Sicherheitslücke bei Webex – Frage: Warum nutzen deutsche Behörden unsichere US-Systeme?

Sicherheitslücke bei Webex:  Am 02. März 2024 wurde ein Mitschnitt einer Strategiekonferenz der deutschen Bundeswehr mit hochsensiblen strategischen Informationen öffentlich. Das gesamte Meeting wurde abgehört und mitgeschnitten.

Doch wie kann es sein, dass die Bundeswehr für vertrauliche Gespräche ein US-amerikanisches System wie Webex nutzt? Es ist bekannt, dass Webex keine durchgängige und ausreichende Verschlüsselung bietet. In der Vergangenheit wurde bereits über kritische Sicherheitslücken des Systems berichtet. Auch die Weitergabe von Daten an Drittanbieter kann bei der Nutzung von Webex nicht ausgeschlossen werden. Vor allem aber ist die Teilnahme an Meetings per Telefoneinwahl oder Browser nicht sicher.

Die Telefoneinwahl unterliegt der Kontrolle der jeweiligen Nationalstaaten – sie ist ein Einfallstor für das Abhören jedweder Gespräche. Für den deutschen Videokonferenzanbieter alfaview ist es völlig unverständlich, warum deutsche Behörden ein bekanntermaßen völlig unsicheres Videokonferenzsystem aus den USA nutzen.

Oftmals empfehlen IT- und Beratungshäuser Webex-Instanzen, weil sie damit Millionen verdienen. Sicherheit spielt dabei oft eine untergeordnete Rolle. Es ist nicht nachvollziehbar, warum hunderte Millionen an Steuergeldern ins Silicon Valley fließen, anstatt deutsche oder europäische Anbieter zu fördern. Diese Mittel fehlen letztlich den deutschen und europäischen Unternehmen. Der Sicherheitsskandal aber vor allem deshalb brisant, weil ein sicheres, hochverfügbares und datenschutzkonformes System aus Deutschland existiert. Es besteht keine Notwendigkeit, auf Systeme aus Drittstaaten zurückzugreifen.

Wie kann es sein, dass deutsche Behörden und öffentliche Einrichtungen ganz selbstverständlich Systeme US-amerikanischer Hersteller nutzen, obwohl bei der Nutzung sensible Daten abgegriffen werden können?
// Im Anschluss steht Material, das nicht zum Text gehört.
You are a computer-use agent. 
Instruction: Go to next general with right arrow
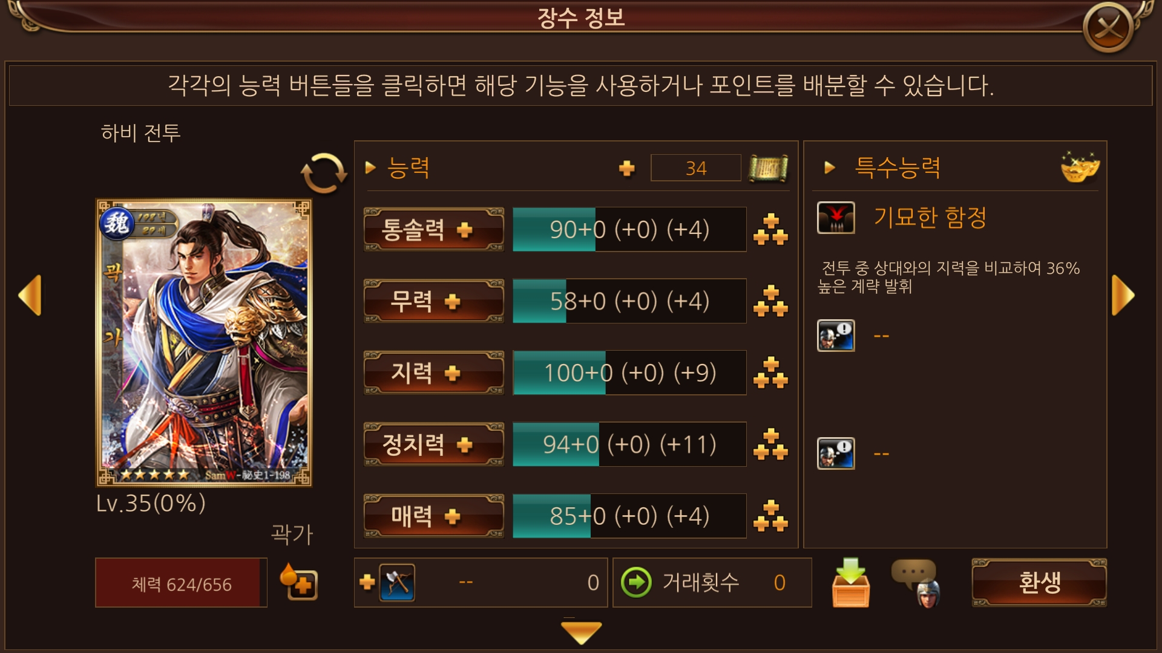pos(1123,295)
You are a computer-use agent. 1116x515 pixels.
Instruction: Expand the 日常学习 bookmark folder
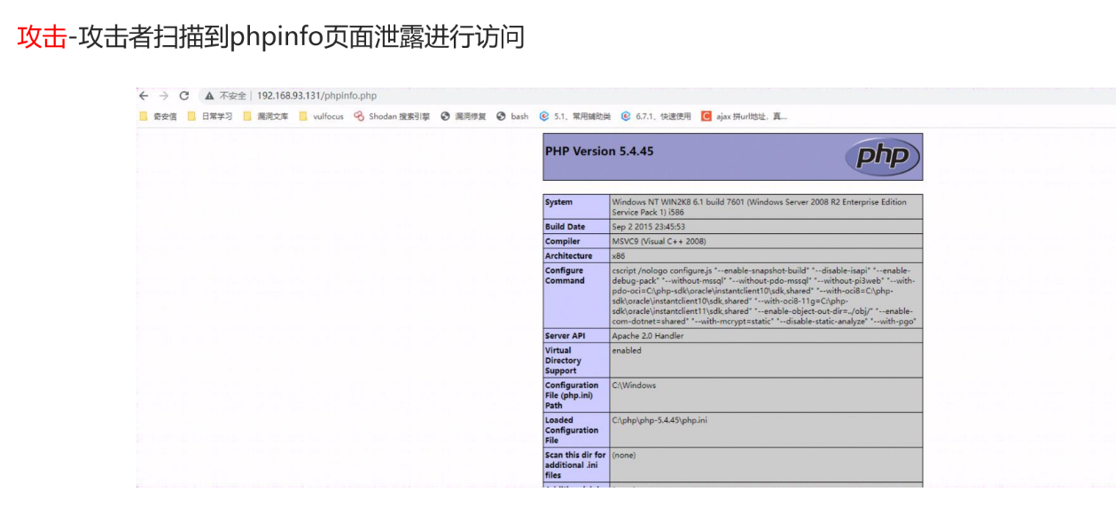click(x=210, y=116)
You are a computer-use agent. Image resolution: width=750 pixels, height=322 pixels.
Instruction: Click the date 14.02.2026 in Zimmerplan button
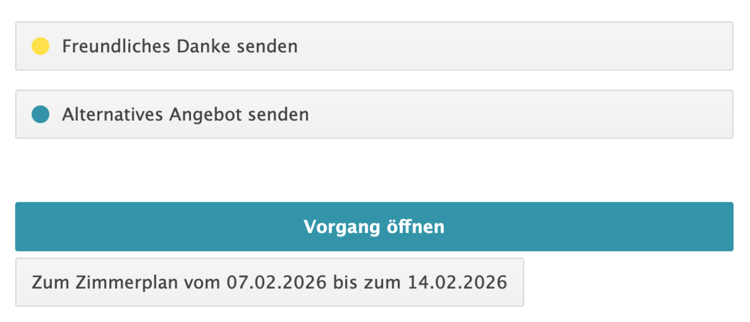coord(457,282)
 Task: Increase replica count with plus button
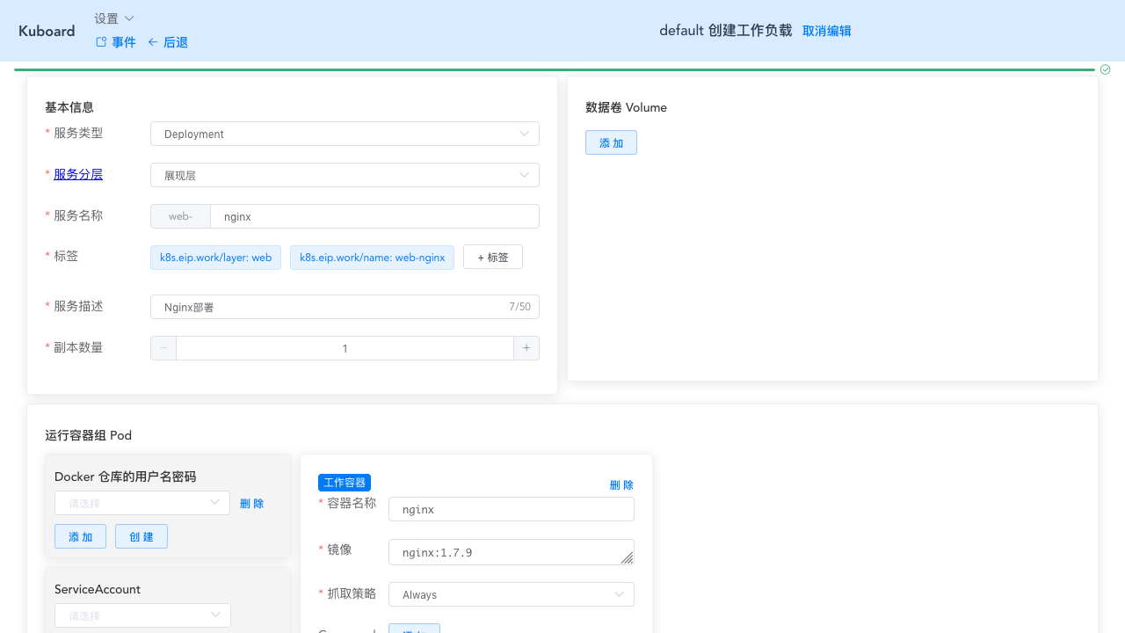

alfaview ist ein deutscher Anbieter, der am Technologiestandort Deutschland hochprofessionelle Softwareentwicklung betreibt. Warum wird in Deutschland nicht ganz bewusst auf Anbieter gesetzt, die die gesetzlichen Bedingungen unseres Rechtsraumes einhalten und qualitativ hochwertige, sichere und leistungsfähige Plattformen betreiben?

Warum verschließt man die Augen vor existierenden Alternativen aus Deutschland und nutzt unsichere US-Produkte, die nicht abhörsicher sind? Warum bastelt jede Institution an eigenen, instabilen Systemen, anstatt das langjährige und fundierte Know-how eines professionellen Anbieters zu nutzen?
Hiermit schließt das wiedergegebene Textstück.